Give back every record verbatim, but not the pictures.

START Data shown

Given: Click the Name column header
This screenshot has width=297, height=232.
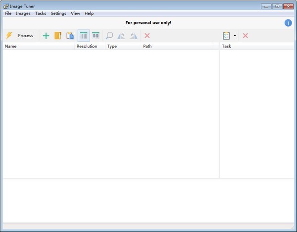Looking at the screenshot, I should pyautogui.click(x=11, y=46).
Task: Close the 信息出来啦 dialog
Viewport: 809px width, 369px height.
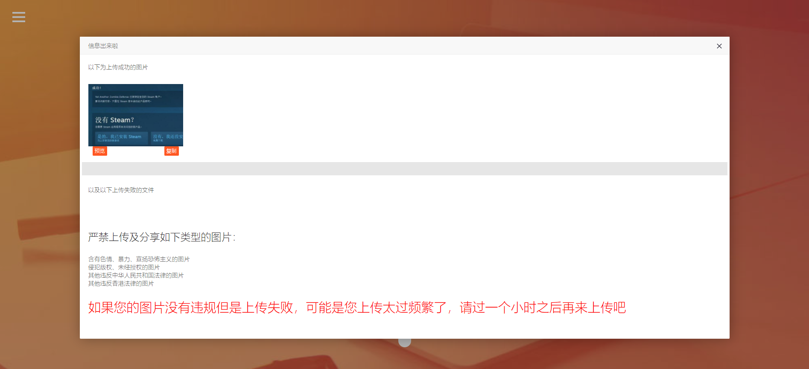Action: pos(719,46)
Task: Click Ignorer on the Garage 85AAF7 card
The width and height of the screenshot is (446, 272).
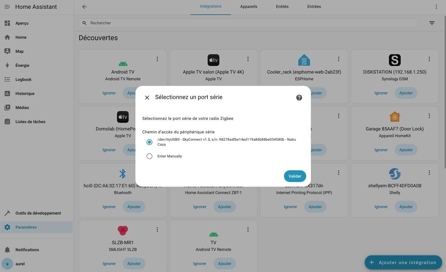Action: click(381, 150)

END Data shown

> Answer to this problem:
Given: Click the Name column header
This screenshot has width=297, height=232.
Looking at the screenshot, I should pyautogui.click(x=11, y=46).
Task: Close the 信息出来啦 dialog
Viewport: 809px width, 369px height.
Action: pos(719,46)
Task: Click Ignorer on the Garage 85AAF7 card
The width and height of the screenshot is (446, 272).
Action: click(381, 150)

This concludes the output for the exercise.